To do: Begin with the line holding "Task: Toggle the" and end with the last line of the records below. Set down exactly those lines and leave out every picture.

Given data:
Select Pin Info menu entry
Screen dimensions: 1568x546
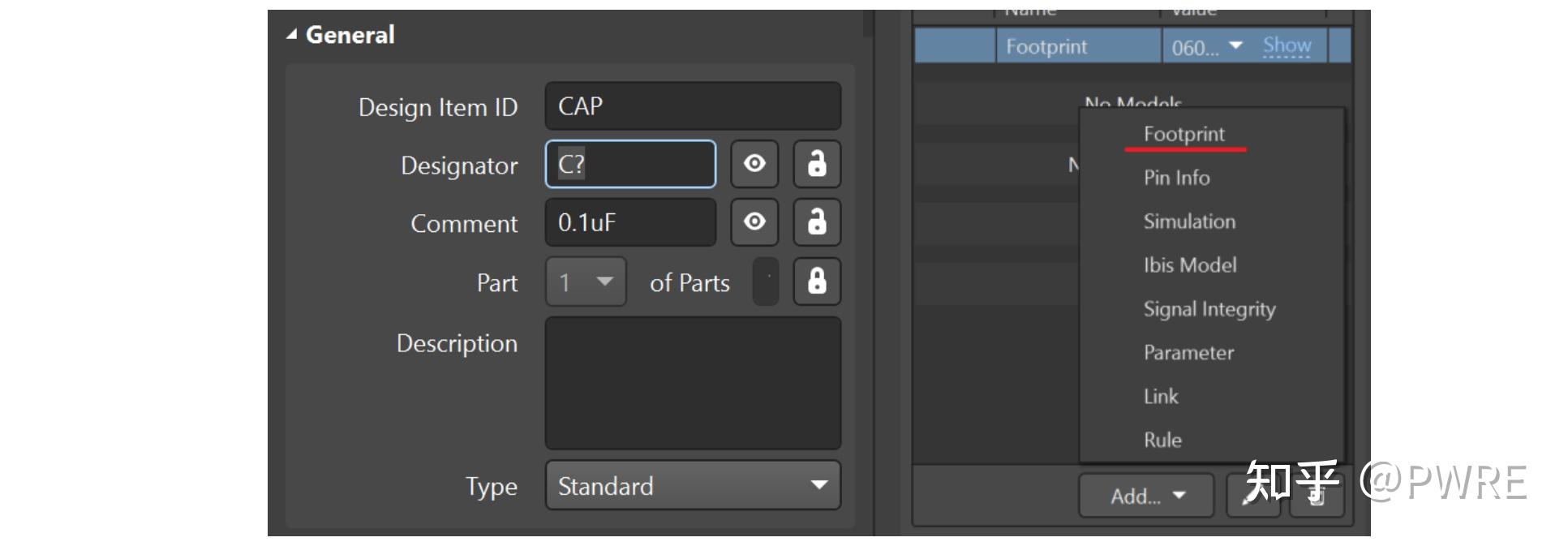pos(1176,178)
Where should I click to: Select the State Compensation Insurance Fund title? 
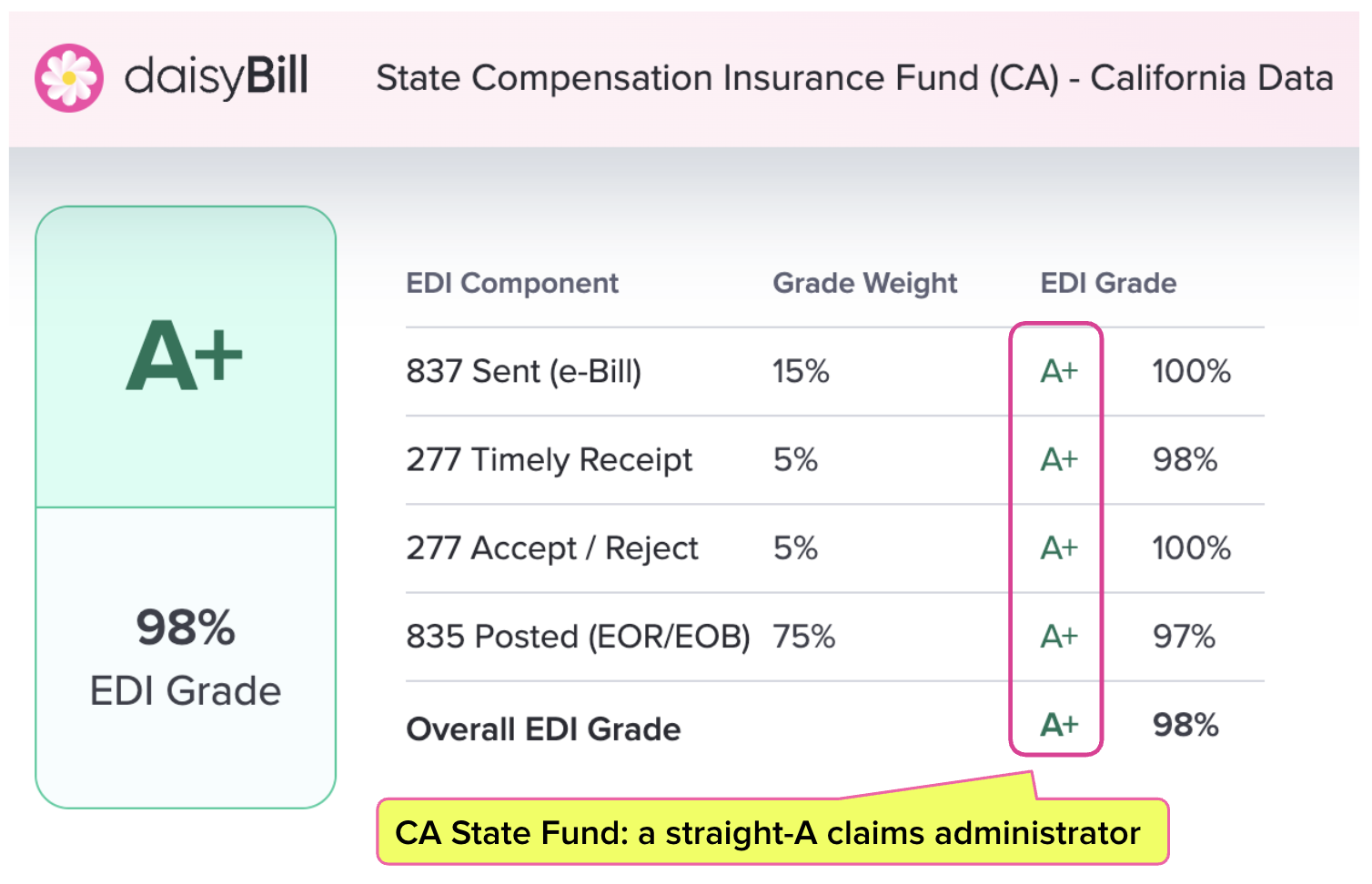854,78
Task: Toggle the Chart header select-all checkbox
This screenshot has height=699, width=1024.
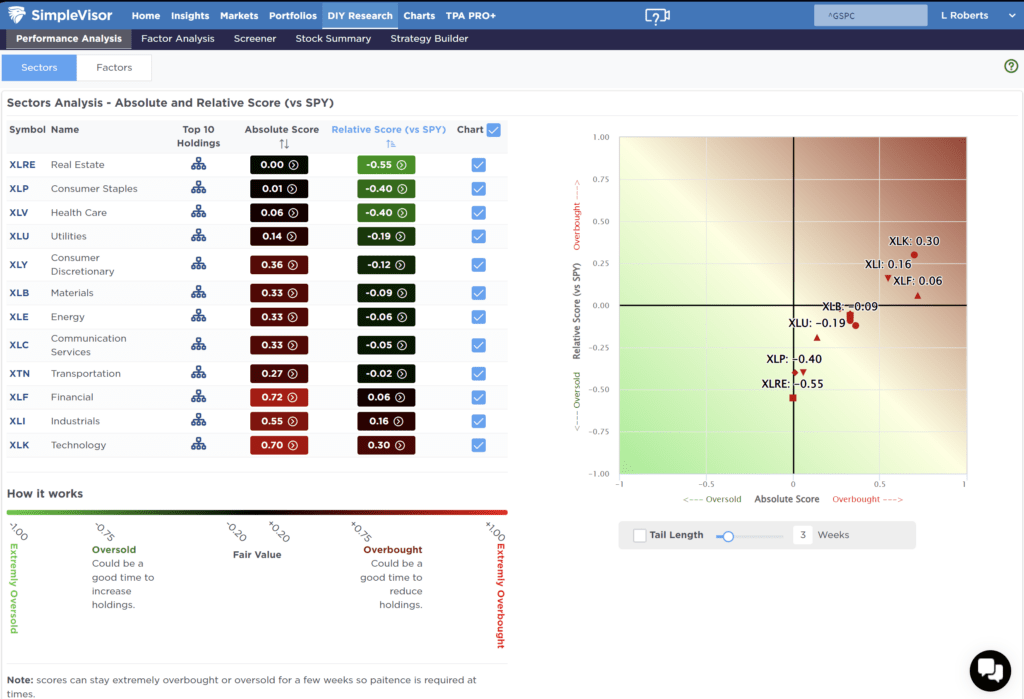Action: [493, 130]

Task response:
Task: Toggle the Chart header select-all checkbox
This screenshot has height=699, width=1024.
Action: [493, 130]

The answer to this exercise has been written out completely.